* **About this task**: No images, please. Copy each entry below exactly as it reads.

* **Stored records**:
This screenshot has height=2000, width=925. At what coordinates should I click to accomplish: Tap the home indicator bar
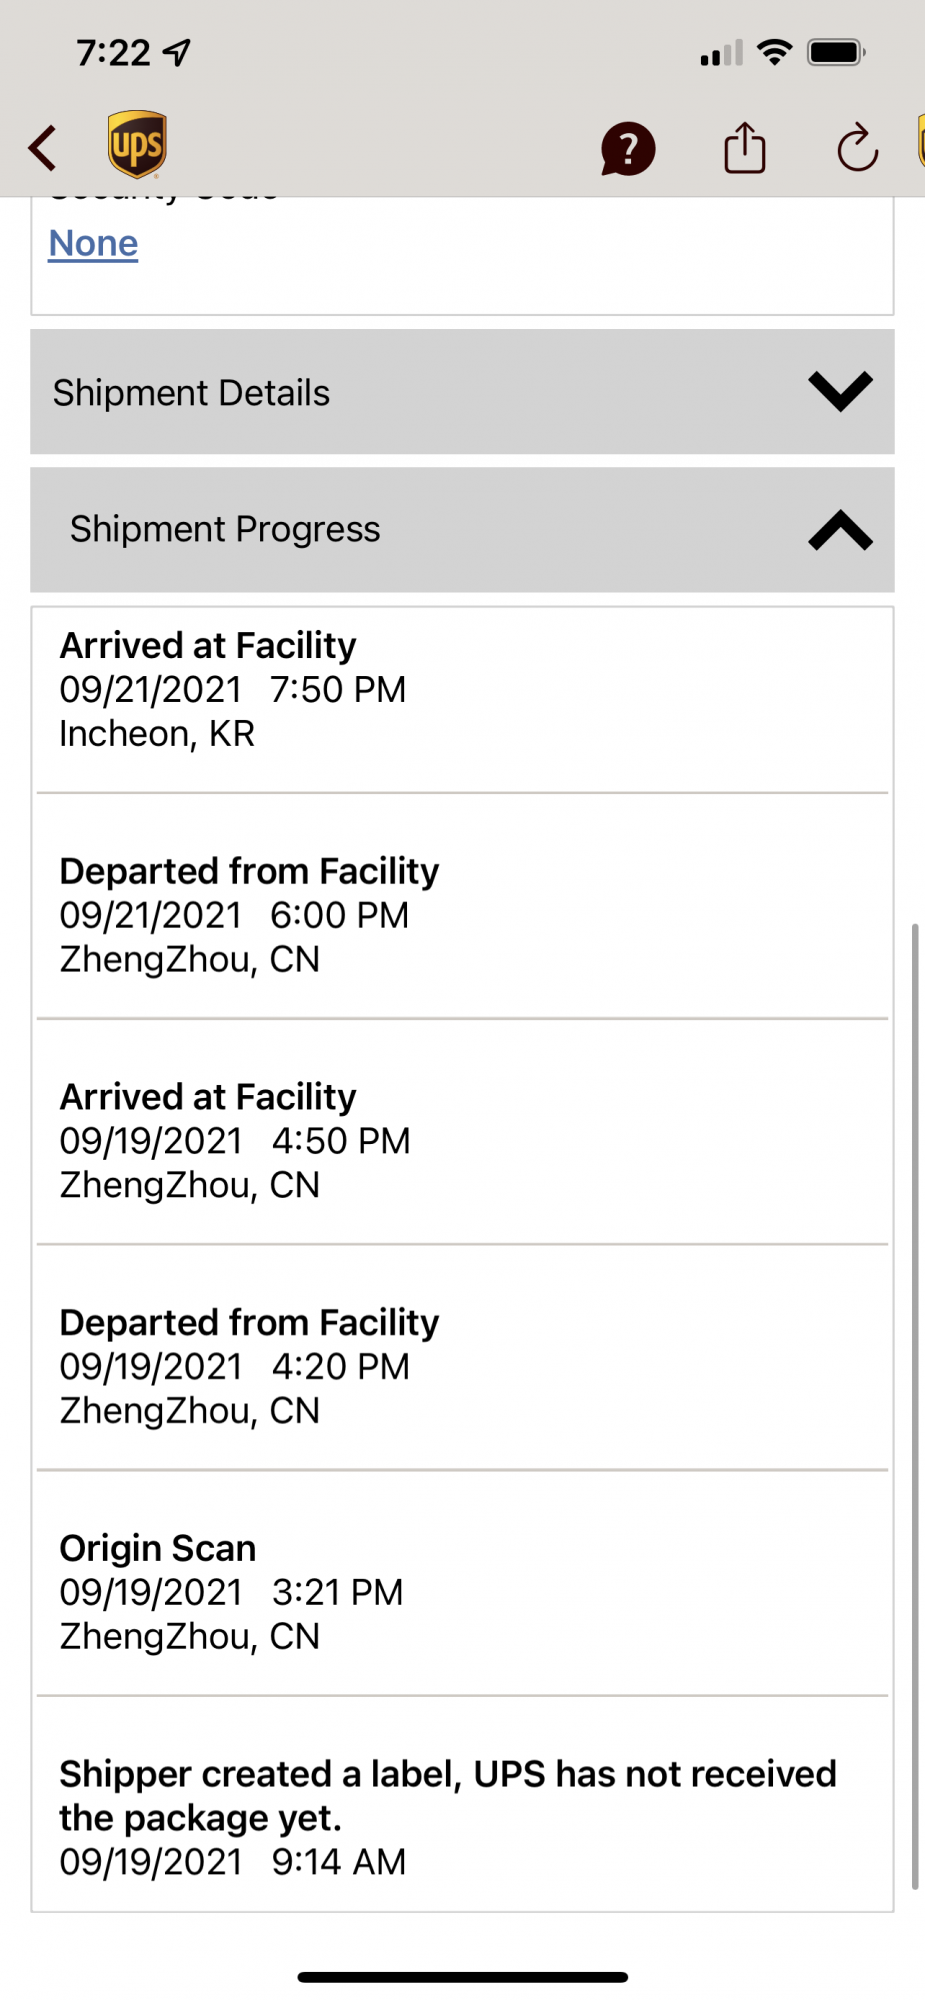462,1977
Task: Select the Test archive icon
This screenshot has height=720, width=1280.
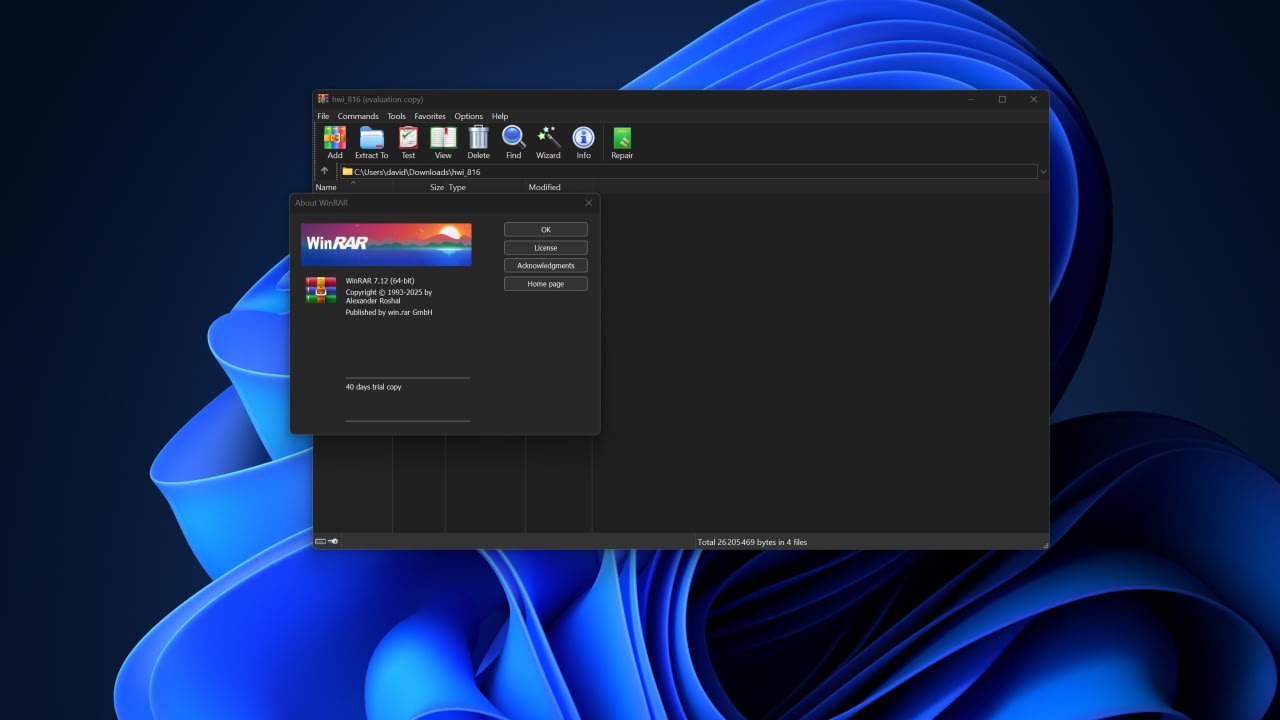Action: [408, 139]
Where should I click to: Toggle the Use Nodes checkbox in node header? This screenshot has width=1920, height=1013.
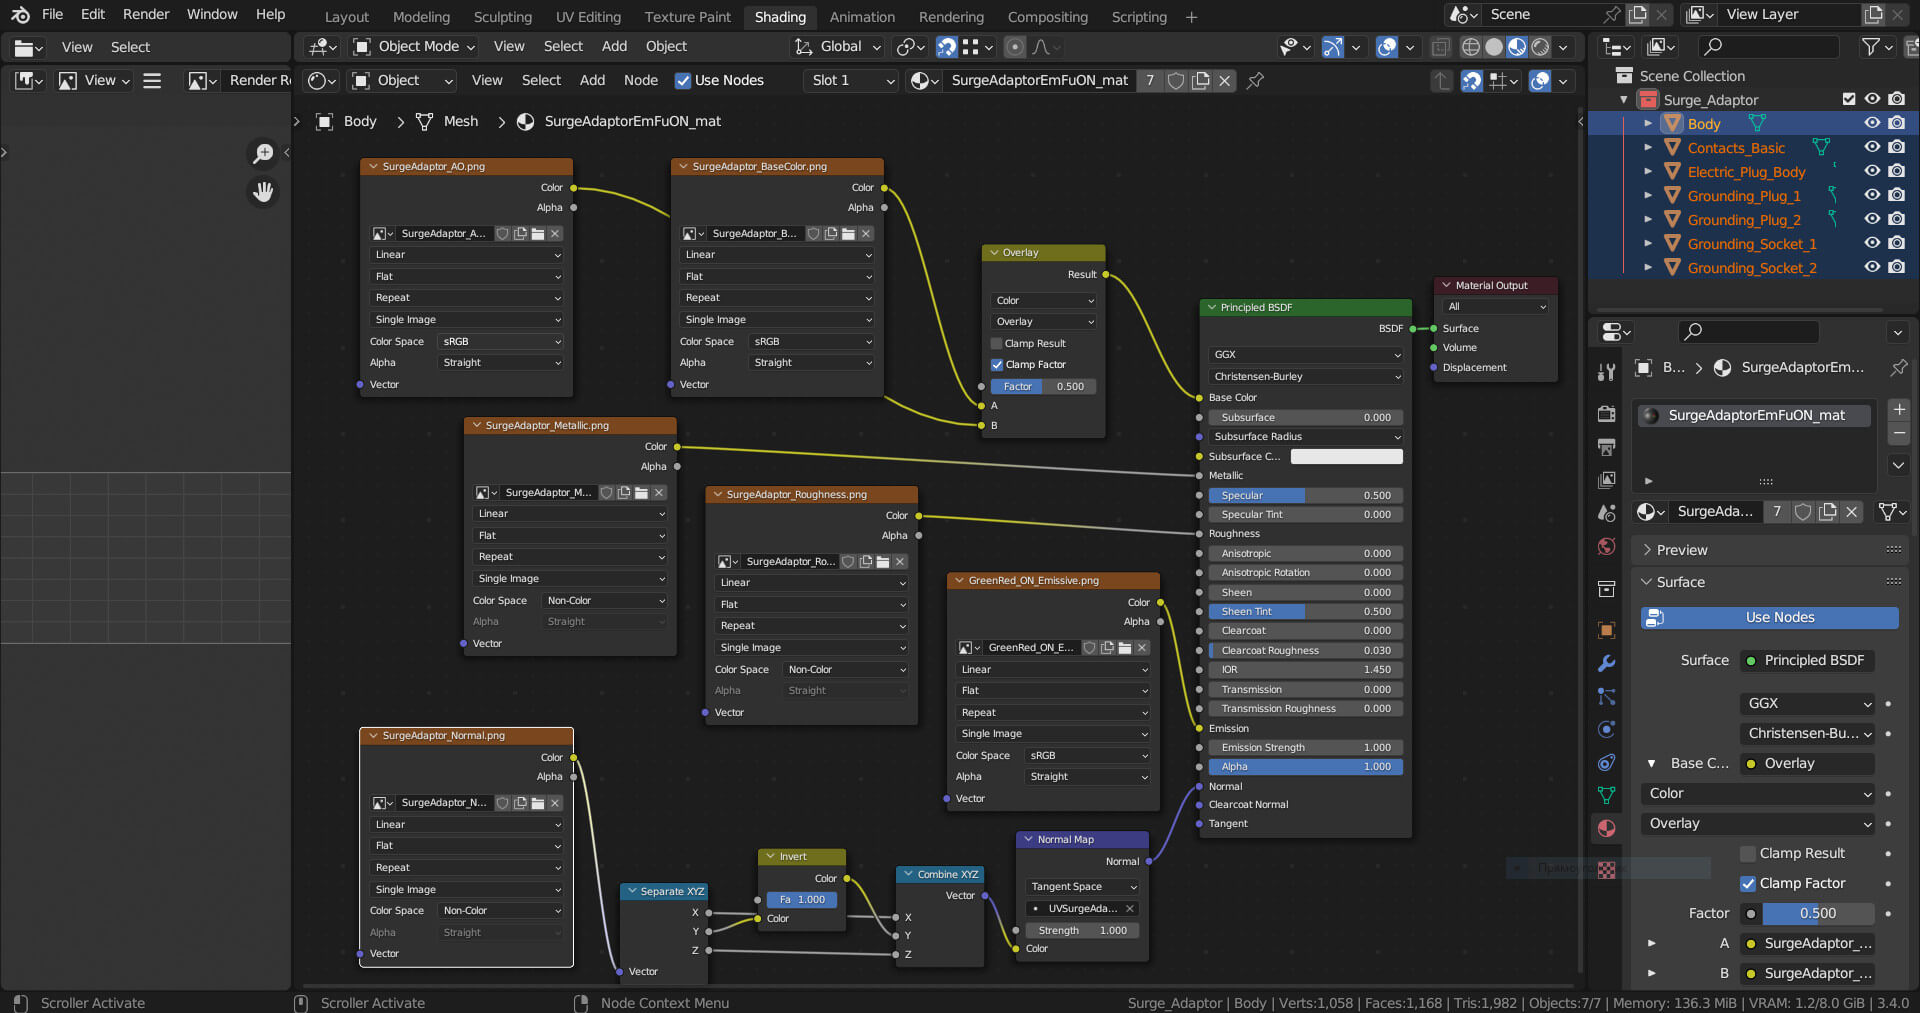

* **Answer to this problem**:
This screenshot has height=2000, width=925. At what coordinates should I click to accomplish: Tap the home indicator bar
462,1977
Task: Select the Test archive icon
This screenshot has height=720, width=1280.
Action: [408, 139]
Where should I click to: Toggle the Use Nodes checkbox in node header? This screenshot has width=1920, height=1013.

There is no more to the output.